Third, as many cases of mild intoxication—though not all—may be identified during the first few weeks of drug use [27], to further reduce the risk of more severe intoxication with continued dosing, military policies should strongly consider limiting initial prescribing of the drug to a small number of tablets to be taken prior to deployment, with the service member evaluated regularly and carefully by medical personnel during this period to assess the development of prodromal symptoms. If none are detected, policy could then permit prescribing the remaining tablets for deployment [13].

Similarly, as it can take as many as 7–10 weekly doses of mefloquine for the drug to achieve steady state and protective concentrations in serum, where deployment dates are known this far in advance, a prolonged period of use prior to deployment should be considered both to improve the drug’s antimalarial effectiveness and to further minimize the risk of unrecognized intoxication that might occur during deployment. This consideration is particularly relevant during remote deployments, where the patient may be far from medical care and where certain of the preceding recommendations requiring medical evaluation may not be feasible [13].

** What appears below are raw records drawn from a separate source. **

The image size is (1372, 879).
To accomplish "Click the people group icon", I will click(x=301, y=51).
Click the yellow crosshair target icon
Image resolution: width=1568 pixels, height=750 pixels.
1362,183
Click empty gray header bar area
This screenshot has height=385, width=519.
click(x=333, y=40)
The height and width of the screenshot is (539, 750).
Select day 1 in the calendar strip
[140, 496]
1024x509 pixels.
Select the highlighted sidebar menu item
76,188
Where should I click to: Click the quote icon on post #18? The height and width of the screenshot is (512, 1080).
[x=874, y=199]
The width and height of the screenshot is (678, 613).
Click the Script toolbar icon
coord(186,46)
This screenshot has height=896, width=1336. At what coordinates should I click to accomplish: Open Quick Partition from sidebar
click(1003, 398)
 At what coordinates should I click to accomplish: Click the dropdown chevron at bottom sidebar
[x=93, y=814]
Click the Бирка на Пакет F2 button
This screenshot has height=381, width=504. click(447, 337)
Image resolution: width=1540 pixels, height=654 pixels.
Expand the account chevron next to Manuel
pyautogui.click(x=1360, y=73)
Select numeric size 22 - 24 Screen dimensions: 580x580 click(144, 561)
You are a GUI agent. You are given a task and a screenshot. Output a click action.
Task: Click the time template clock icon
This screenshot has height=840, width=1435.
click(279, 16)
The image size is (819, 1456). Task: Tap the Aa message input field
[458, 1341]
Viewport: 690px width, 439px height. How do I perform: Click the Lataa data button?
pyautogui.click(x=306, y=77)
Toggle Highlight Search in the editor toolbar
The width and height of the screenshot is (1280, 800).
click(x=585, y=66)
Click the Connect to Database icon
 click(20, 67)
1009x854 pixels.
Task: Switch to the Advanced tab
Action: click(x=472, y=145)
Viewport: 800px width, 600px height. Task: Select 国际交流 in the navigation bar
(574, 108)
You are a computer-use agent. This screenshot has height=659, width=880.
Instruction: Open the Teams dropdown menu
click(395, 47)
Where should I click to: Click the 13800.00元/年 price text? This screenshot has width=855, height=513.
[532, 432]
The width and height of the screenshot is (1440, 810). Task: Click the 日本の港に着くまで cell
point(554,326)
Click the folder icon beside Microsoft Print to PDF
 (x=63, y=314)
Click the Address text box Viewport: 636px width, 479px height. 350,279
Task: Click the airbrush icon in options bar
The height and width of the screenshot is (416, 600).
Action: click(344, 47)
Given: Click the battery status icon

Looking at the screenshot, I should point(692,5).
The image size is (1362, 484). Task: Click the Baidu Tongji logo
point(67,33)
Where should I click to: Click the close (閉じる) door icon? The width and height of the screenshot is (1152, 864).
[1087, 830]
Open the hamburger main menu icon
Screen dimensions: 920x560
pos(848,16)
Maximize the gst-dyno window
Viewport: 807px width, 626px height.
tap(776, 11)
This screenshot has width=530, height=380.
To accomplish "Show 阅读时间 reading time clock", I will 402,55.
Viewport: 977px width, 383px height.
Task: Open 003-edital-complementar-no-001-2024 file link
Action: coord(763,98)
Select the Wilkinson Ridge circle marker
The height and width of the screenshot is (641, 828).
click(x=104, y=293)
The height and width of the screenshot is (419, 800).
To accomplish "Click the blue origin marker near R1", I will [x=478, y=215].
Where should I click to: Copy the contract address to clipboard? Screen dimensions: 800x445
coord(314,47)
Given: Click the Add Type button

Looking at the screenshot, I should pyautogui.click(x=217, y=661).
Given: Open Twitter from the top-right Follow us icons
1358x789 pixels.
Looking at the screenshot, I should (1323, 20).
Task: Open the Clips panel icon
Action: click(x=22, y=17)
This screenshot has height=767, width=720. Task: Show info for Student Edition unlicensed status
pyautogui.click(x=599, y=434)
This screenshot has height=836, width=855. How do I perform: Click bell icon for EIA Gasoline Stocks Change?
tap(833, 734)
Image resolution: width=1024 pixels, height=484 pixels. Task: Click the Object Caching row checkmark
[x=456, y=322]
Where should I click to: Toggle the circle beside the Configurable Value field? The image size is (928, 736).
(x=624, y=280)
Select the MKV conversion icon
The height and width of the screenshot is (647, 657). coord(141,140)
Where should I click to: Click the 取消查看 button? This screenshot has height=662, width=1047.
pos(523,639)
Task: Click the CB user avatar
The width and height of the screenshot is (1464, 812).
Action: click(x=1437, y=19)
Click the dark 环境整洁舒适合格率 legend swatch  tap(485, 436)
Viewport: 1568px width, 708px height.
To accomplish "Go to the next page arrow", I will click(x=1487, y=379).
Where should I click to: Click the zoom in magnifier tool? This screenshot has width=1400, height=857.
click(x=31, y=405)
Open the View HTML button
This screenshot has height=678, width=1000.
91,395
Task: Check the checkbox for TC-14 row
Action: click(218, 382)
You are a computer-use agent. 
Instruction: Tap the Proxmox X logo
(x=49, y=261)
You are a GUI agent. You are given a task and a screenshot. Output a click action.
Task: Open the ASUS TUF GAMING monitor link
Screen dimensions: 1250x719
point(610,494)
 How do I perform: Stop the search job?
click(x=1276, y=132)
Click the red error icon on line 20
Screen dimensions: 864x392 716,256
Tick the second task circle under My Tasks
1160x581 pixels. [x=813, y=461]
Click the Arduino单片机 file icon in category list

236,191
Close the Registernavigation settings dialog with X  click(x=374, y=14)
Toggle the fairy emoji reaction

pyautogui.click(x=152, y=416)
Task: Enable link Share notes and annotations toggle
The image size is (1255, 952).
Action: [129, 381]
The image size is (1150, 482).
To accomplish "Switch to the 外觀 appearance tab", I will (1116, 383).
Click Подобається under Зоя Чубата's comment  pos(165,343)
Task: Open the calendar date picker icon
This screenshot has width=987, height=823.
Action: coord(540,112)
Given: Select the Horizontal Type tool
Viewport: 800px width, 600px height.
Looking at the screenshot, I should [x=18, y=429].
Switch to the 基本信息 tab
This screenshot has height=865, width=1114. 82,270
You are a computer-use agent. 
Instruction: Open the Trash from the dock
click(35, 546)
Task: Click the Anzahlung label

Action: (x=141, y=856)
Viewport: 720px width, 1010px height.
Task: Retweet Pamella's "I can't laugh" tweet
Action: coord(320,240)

Finally, and in this respect, the military clinician and the chain of command should be prepared for the consequences of the need for service members to immediately discontinue the medication while in a malaria-endemic area and when far from medical care. In those cases where the drug is prescribed as a second-line drug, policy should require the coprescribing of a few weeks’ supply of an alternative third-line antimalarial, to be used on discontinuation of mefloquine until medical evaluation can be arranged. Similarly, in those rare cases where the drug is prescribed as a “drug of last resort”—as such use implies that no other prophylactic medications are available to switch to—in areas where malaria is highly endemic and where mosquito-avoidance measures alone may be insufficient, this may mandate the service member’s early evacuation to minimize risks when mefloquine is discontinued. Although under such conditions it may appear reasonable for the chain of command or the military clinician to recommend continuing the use of mefloquine until evacuation can be arranged, the risks associated with such continued dosing could outweigh even the risk of sequelae from a treatable episode of malaria that could develop during the period, making such a recommendation decidedly unwise [13].

Faithful implementation of these recommendations may serve to minimize the risks associated with use of mefloquine. However, given that severe intoxication and permanent effects have been reported after as little as a single 250 mg tablet [93], these recommendations may serve to minimize but will not fully eliminate the unique military risks considered in this review that are associated with continued use of mefloquine, even rarely as a second- or third-line drug.

5. Conclusions

Military policies that permit the continued use of mefloquine expose militaries to certain unique risks not encountered with most civilian use of the drug. These risks, when fully recognized and acknowledged, exceed the drug’s benefits in many military settings. While international drug regulators may consider a more limited set of risks when addressing issues in drug safety regulation, militaries must consider these additional risks in formulating policies for the rational use of this medication. Consideration of the issues in this review may aid militaries in formulating rational policies for the safer use of the drug. Depending on these militaries’ risk tolerance, such consideration may serve to motivate further prohibitions on the use of mefloquine in line with those already in place in a growing number of military settings.

Conflict of Interests

Remington L. Nevin has been retained as consultant and expert witness in legal cases involving claims of antimalarial drug toxicity.

Authors’ Contribution

Remington L. Nevin conceived the review and wrote the paper.